:: AIM OF THE TASK ::
Everything from the line that contains "Click the red duplicate warning icon" to the end of the records below, both lines included, should be transcribed exactly and returned alone.

:: PROVIDED DATA ::
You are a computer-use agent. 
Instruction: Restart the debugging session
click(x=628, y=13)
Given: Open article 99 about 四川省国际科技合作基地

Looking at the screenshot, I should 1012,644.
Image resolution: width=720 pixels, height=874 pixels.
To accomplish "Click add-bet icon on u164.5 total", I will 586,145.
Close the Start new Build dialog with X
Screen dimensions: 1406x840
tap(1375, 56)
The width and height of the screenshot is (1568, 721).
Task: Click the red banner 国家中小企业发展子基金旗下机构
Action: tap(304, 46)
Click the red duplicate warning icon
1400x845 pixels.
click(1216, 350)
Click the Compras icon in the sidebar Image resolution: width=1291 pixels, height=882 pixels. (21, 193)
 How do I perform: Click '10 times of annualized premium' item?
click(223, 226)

:: SOLUTION BELOW ::
Click the red duplicate warning icon
1400x845 pixels.
click(1216, 350)
Click the Compras icon in the sidebar Image resolution: width=1291 pixels, height=882 pixels. (21, 193)
 How do I perform: Click '10 times of annualized premium' item?
click(223, 226)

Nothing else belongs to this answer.